We missed the sunset and so decided to treat ourselves to relaxing oil massages on the beach to overcome the stress. It was lush and we then went to get food on the beach but by the time the food came we were both half asleep and not very hungry. 

The next day we decided to rent the bike for another day and enquired about elephant trekking but we felt that the price was too high for the amount of time and considering that the waterfalls were empty so we wouldn’t trek to the waterfalls. So we went to Koh Ma and went snorkelling instead. Took a little while to get over water in the eye but it was really good fun eventually and cheap because we just hired the snorkel and didn’t go on a trip. There is a sand strip you can walk to get to the reefy bit. So worth it. 

My bucket of booze
We then just decided to ride the bike around and explore the island… great fun. We also booked our transport over to Krabi for the day after the Full Moon Party. 


Full Moon Party
Then we went over the Haad Rin early intended to meet a friend for dinner but ended up just completely lost and unable to find a commonplace to meet. So we just got painted and went into the party early. Buying whiskey buckets and chicken burgers. We then found our friends in the party – it was a really good atmosphere and we had a really good time early on. Unfortunately we peaked quite early and ended up home by 2.30.. FMP definitely something I need to try again haha.

Sunday, 8 December 2013

ah-YOO-tayar


Backdated: 29th June 2013

Me and my bike

Today was our full day in Ayutthaya, after arriving yesterday and grabbing some grub. We decided today we would either rent bicycles or motorbikes – depending on rental prices. We enquired: 80 baht (£1.60) for two bicycles for the day or 400 baht (£8) for two motorbikes for the day. Although when you convert it into English money, the motorbikes were a good deal, we decided to be stingy and sweat it out on the push bikes. 


We had already drawn up a rough route on the awful tourist map they give you here (there are no street names on the map so even figuring out where we were staying was difficult. I spent 20mins last night using lonely planet and google maps to figure it out and scribble all the names onto it). Our route encompassed Wat Phanan Choeng (with its 19m high gold Buddha), Wat Chai Wattanaram, Wat Phra Si Sanphet, Wat Phra Mahathat and Wat Ratburana. We had planned to do the two that were furthest away and off the island first and then basically work our way home, however we changed this plan on the advice of the lovely lady from Tour With Thai who told us that Wat Chai Wattanaram was lovely at sunset. 



Big Buddha
So we began by cycling down to the ferry port and jumping on the ferry that took us and our bikes to ‘big Buddha’. We were so sweaty and hot from the cycle there, and we didn’t have a clue where we were headed. Luckily for us it became a game of hot or cold with the admission fee collection lady. Every time we would head towards somewhere that was wrong she would yell over ‘helloa, big Buddha’ and ambiguously point in the direction we were already headed. We just kept trying until we eventually spotted hoards of Chinese tourists swarming around a doorway. It was the doorway that lead to the wihan housing the huge Buddha. I found the statue extremely impressive but couldn’t help but think it should be housed in a bigger hall. There was only about 3m in front of the Buddha where people were kneeling praying and the small entrance made it difficult to actually get in and appreciate the huge Buddha comfortably. After seeing the Buddha, we wasted no time and hopped straight back onto the ferry and headed towards the Elephant Kraal where elephants used to be gathered and trained for war. 

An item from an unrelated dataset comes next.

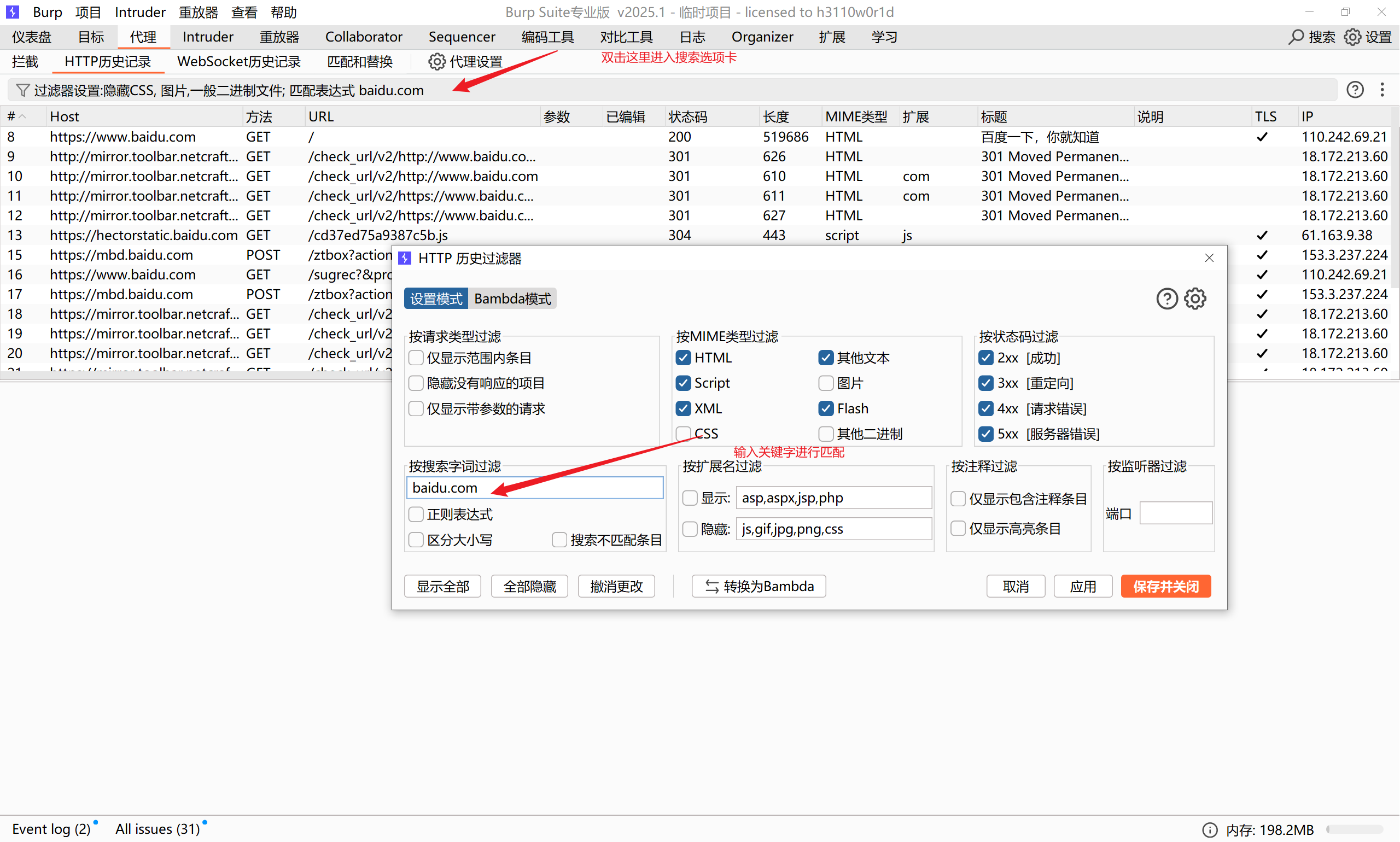The image size is (1400, 842).
Task: Switch to the WebSocket历史记录 tab
Action: (238, 61)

There is now a company who take abused elephants and take tourists on rides around the ruins with the elephants dressed up in royal outfits. Not sure how much I believe they’re ACTUALLY trying to do good as the elephants are still being trained to sit and pose with tourists and still be loaded with the chairs that I hear are bad for them. On top of that, it costs 400 baht (£8) per person for a 20 minute ride around ruins that you don’t want to see (not strictly true - I’m sure they’re nice but they’re not the important ones). So we decided, for all reasons listed above, to give it a miss and cycle on to Wat Phra Si Sanphet. 



Rocking the audioguide
After missing the entrance the first time and cycling around to Wat Mahathat and Wat Ratburana, we made our way back and found the entrance. We bought our entrance tickets and I purchased the 3 Wat audiobook (Wat Phra Si Sanphet, Wat Mahathat and Wat Chai Wattanaram). The guy on the audio tour made a point of saying ‘ah-YOO-ta-yarr’ really exaggerated every single time he said it. It was annoying and impressive in equal measures – annoying because the sentences hardly flowed and impressive that he didn’t forget for a single time the City name was used. As I walked around to all the stops, hopping from shade to shade, I found the audio tour to be really good value. Having not really read too much about the history here and not having time to visit a museum it gave the visits some meaning. 


Remains of Buddhas body
We then moved onto Mahathat and Ratburana, which were both lovely. On the way over to them, however, we realised that Len’s back tyre was flat so we decided that after these we would head back to the shop to see what the lady would say and also get a well needed shower. I must confess, after hearing the jet-ski/motorbike scams that happen here in Thailand where the company set up that the vehicle is damaged and then make you pay unscrupulous amounts of money for repairs, I was panicking that the lady was going to turn evil and insist we pay her hundreds of pounds for a tyre. However, to the credit of Tour With Thai, she just told us it was probably a thorn, there were lots of them in the historical park and told Len to pick another bike. PHEW! 


Buddha head wrapped in tree roots
After our showers and some dinner we set off for Wat Chai Wattanaram. Wow was that longer than I could handle… We ended up walking with the bikes for some of the journey, particularly the smaller roads and the steep bridge. But eventually we made it. Only to be told that the temple was damaged in the recent floods and we could do nothing but sit in the car park and look at it! We were there much earlier than sunset as we had allowed time to complete our audio tour and then sit and watch the sunset there. However it is fair to say we were shattered from the long ride and didn’t want to sit there forever waiting for the sunset knowing we had that journey back to do. So we recuperated for half hour or so then set of straight back. When we arrived back the lady instantly says ‘what are you doing here? It’s sunset now!’ and then laughs at us when she sees our exhausted and sweaty faces. 

All in all, our bike rental was a successful experience. We only had one collision – and that was with each other! We were on a roundabout: 

Me: is there anything coming or can we cross (the junction) 
Len: no we’re fine (2 seconds pass) motorbike (a second passes and I immediately start to brake – Len is still looking over his shoulder) actually nah, go! 
CRASH. 
Len: FUCK! 


Auditioning for 'house band'
After yet another shower (our third of the day) we head out to the same place we ate yesterday to chill out with cheap (and extremely strong) cocktails and a live band doing there audition to see if they could be the ‘house band’. They were good, as were the drinks and food yesterday. Chang house – if you’re visiting Ayutthaya you get much better food and service than other (nicer looking) places to eat on the street.